BEGIN Data provided

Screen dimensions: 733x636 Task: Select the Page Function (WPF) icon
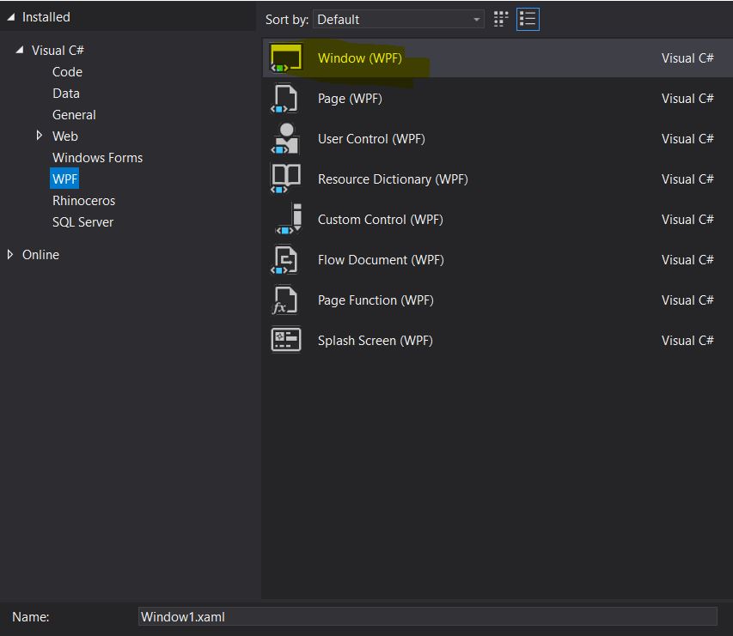coord(284,300)
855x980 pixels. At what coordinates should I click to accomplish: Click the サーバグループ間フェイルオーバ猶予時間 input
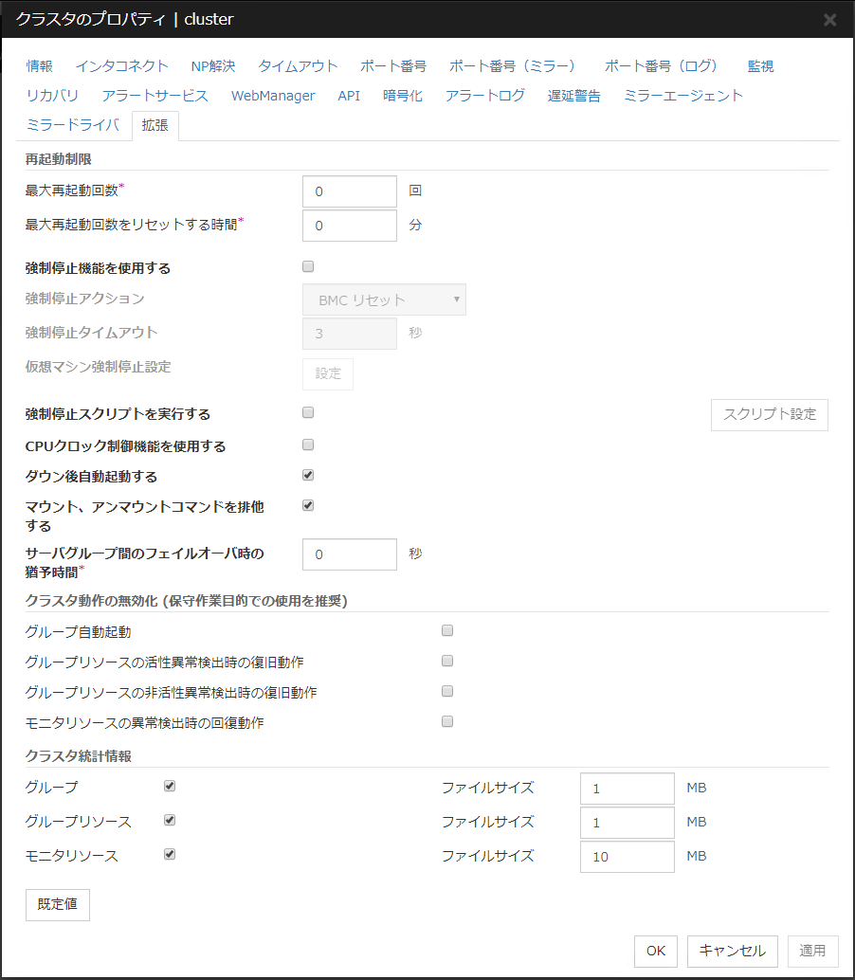click(349, 554)
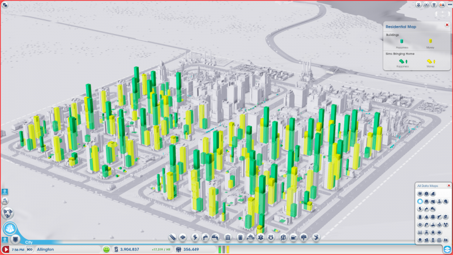Screen dimensions: 453x255
Task: Click the RCI demand bars
Action: (x=223, y=249)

END Data provided

Problem → Copy the material exactly. Do not include the pictures.

Solution for this exercise →
Screen dimensions: 733x636 Task: Select the Page Function (WPF) icon
coord(284,300)
855x980 pixels. At what coordinates should I click to accomplish: Click the サーバグループ間フェイルオーバ猶予時間 input
click(349, 554)
Screen dimensions: 453x255
Task: Click the RCI demand bars
Action: (x=223, y=249)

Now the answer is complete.